Exercise instructions:
In the skin cancer passage, which form of skin cancer is named as the most prevalent?

Provided passage:

Skin cancer is a growing concern all over the world and does not discriminate with regard to age, ethnicity or gender.
A physician consult and/or referral to Board Certified Dermatologist, Dr. Muba Taher is required to diagnose suspicious lesions. Please make an appointment with your family physician and seek a referral to Dr. Muba Taher if required.
Types of skin cancer
Basal Cell is the most prevalent form of skin cancer. Largely the result of exposure to the sun, it appears as a blemish that refuses to heal – and can have a pearly or shiny texture. The area may be prone to recurrent bleeding. If left untreated it can affect the surrounding tissue, nerves, and blood vessels. Fortunately Basal Cell Carcinoma rarely ever spreads to lymph nodes or other organs.
Squamous Cell Carcinoma is the second most common form of skin cancer, is also caused by prolonged exposure to the sun. Affected skin patches can appear dry and scaly. A small number of SCC can be aggressive and can spread to the lymph nodes and other internal organs.

Record excerpts:

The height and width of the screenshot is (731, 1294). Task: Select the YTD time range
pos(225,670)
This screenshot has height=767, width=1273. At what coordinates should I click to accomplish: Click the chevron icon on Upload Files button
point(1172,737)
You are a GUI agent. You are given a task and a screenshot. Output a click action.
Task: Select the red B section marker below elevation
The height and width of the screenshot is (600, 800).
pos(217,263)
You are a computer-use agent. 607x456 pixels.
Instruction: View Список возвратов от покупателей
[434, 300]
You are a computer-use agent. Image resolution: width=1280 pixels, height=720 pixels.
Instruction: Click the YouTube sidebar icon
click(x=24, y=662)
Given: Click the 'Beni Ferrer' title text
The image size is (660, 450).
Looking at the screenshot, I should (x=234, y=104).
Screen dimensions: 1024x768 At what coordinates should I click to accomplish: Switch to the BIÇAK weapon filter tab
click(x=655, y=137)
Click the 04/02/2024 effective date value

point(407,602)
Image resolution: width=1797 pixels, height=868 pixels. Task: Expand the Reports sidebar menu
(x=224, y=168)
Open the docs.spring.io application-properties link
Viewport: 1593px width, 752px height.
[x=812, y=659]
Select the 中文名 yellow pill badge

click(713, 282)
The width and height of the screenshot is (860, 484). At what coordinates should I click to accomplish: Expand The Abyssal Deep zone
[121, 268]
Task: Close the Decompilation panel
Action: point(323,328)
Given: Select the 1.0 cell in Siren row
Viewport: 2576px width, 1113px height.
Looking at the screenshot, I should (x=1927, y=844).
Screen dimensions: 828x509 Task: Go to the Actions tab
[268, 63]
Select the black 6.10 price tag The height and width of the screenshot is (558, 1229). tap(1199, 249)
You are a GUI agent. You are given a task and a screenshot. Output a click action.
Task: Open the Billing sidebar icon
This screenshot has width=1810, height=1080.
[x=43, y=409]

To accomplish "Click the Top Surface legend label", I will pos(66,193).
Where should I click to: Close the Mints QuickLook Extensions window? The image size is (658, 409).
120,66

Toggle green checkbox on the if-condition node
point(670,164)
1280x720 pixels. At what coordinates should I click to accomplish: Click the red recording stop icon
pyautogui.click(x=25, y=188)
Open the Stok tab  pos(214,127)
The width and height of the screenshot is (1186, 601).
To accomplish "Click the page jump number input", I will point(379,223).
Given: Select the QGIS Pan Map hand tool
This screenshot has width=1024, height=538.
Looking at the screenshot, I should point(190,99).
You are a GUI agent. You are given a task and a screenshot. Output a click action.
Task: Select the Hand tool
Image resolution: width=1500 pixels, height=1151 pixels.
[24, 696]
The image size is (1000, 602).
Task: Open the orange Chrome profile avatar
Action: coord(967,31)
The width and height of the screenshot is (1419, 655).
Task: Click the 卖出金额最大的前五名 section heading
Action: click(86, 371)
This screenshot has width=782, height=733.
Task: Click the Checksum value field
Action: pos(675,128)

Expected answer:
Basal Cell